Poem for Display Above the Urinals in a Men’s Restroom

This entry is part 11 of 14 in the series Public Poems

 

Eyes front, soldier.
The general looks hard for signs
of deviation.

Don’t show too much interest
even in this poem,
which is probably gay.

There were trees here once
where you stand relieving yourself
against a hollow trunk.

They would not have known
what to do
with so much saltpeter.
__________

Note: Saltpeter, or potassium nitrate — a critical component of gunpowder — readily precipitates out of urine.

Poem for Display in a Vacant Lot

This entry is part 12 of 14 in the series Public Poems

 

The concrete dreams
of bindweed & beggar-tick,
burdock & wineberry,
gravid mosquito mothers,
copperheads, a wild rose
equipped with grappling hooks.

The concrete wants to be loved,
not merely walked upon.
It wants to go home with you,
clinging to your pants leg,
or at least take a bite
your skin will remember.

It wasn’t supposed to be this way.
The concrete was our gift
to an unimproved land
where woods & weeds ran riot.
At best, we might condescend
to preserve some open space,

a light-green stripe across the grid.
But the pavement, too,
begins to bulge open.
There are no motels in this vacancy.
The flag of our alienation
goes down to kudzu.

Poem for Display in a Shopping Mall Food Court

This entry is part 13 of 14 in the series Public Poems

 

No porridge here!
Everything is always
just right.
Times & temperatures are set
by central decree.
They strain the plankton from the fryers
once a shift.

Here, you have choices.
You can pick a different
transnational brand of transfat
for every course.
You serve yourself — who better? —
in bucket-shaped seats.

Discrimination has no place here;
there’s room for everyone
with six dollars in their wallet.
True, the fixed gap between seat
& table edge may make
hunchbacks of some
& force others to sit sideways,
the prow of a distended gut
catching crumbs in lieu of a tray.
But they’re neither too hard
nor too soft, these seats.
E pluribus unum:
all asses conform
to Formica.

For the Read Write Poem prompt, political poetry. Other responses here.

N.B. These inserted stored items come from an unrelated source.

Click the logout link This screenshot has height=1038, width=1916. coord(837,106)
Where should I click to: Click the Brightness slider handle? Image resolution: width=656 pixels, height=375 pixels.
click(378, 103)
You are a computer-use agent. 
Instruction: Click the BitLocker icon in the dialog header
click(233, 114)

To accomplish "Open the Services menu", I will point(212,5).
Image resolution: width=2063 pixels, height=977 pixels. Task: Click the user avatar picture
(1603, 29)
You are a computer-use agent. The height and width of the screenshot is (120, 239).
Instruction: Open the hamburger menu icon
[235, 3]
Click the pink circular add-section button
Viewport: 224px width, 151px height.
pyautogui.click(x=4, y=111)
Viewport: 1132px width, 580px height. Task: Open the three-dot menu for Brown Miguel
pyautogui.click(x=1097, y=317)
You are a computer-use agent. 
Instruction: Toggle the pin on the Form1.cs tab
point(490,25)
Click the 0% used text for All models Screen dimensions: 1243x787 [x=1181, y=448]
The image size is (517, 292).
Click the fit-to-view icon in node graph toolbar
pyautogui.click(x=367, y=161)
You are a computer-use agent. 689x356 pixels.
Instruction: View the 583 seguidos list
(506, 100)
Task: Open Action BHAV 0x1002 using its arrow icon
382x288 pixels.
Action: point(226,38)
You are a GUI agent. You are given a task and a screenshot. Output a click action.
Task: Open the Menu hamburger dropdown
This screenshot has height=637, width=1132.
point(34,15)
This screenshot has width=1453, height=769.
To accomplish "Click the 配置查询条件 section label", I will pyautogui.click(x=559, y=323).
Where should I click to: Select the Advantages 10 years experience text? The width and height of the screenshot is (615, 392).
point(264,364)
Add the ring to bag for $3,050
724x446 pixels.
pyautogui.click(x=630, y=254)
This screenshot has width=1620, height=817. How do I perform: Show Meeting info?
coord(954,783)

Poem for Display in a Housing Project

This entry is part 14 of 14 in the series Public Poems

 

Memo to the original planners:
this is what the future
actually looks like.
How do you explain
to yourselves our vagrant,
flagrant refusal to fit
into your uniformed vision?
Or perhaps we fit all too well,
making this project
into an efficient projection
of someone’s self-loathing
onto the cosmos?
For surely these highrises
amount to another Babel.
Some aspect of their conception
disrespected the natural order,
& now they are as hollow
as spent shells.
And just as in scripture,
we barely understand
the lingo of our own
flown children,
who say — we think —
that the prison feels like home,
that it has a yard,
that they might be
a little safer there
from stray
projectiles.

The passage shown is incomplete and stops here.